EXERCISE OBJECTIVE:
Go through the following data and transcribe exactly the stretch of lines from the one holding "Viewport: 634px width, 490px" to the one holding "Sort table by", both included.

Entries taken from a collection
_____

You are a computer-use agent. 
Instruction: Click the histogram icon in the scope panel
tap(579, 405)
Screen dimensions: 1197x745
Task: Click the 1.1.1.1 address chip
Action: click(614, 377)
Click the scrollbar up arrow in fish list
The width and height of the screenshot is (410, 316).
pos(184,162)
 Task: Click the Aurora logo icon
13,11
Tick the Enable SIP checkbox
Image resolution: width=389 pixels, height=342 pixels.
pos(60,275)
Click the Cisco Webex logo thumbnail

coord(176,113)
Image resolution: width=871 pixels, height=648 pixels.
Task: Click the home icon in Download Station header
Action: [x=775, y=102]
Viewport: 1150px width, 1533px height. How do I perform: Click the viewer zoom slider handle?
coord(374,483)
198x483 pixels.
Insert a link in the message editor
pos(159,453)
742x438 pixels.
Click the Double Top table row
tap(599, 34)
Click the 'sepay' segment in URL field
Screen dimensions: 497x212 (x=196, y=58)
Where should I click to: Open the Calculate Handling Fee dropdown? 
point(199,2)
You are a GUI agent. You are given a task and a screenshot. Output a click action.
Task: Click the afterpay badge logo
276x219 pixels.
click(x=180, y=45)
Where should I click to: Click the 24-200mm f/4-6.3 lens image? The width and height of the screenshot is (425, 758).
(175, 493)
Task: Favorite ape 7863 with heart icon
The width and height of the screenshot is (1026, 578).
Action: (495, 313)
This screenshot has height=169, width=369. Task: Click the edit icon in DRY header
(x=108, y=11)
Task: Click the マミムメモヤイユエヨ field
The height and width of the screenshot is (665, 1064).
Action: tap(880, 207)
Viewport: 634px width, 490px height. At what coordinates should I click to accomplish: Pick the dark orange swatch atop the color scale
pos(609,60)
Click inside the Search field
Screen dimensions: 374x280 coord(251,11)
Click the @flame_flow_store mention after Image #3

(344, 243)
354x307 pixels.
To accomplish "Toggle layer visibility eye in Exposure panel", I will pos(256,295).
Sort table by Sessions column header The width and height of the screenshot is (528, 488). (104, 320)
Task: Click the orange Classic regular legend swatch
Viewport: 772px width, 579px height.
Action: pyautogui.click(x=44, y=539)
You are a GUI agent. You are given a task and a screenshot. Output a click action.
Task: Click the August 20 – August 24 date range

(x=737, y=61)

_____

RESPONSE TO THIS EXERCISE:
Viewport: 634px width, 490px height. At what coordinates should I click to accomplish: Pick the dark orange swatch atop the color scale
pos(609,60)
Click inside the Search field
Screen dimensions: 374x280 coord(251,11)
Click the @flame_flow_store mention after Image #3

(344, 243)
354x307 pixels.
To accomplish "Toggle layer visibility eye in Exposure panel", I will pos(256,295).
Sort table by Sessions column header The width and height of the screenshot is (528, 488). (104, 320)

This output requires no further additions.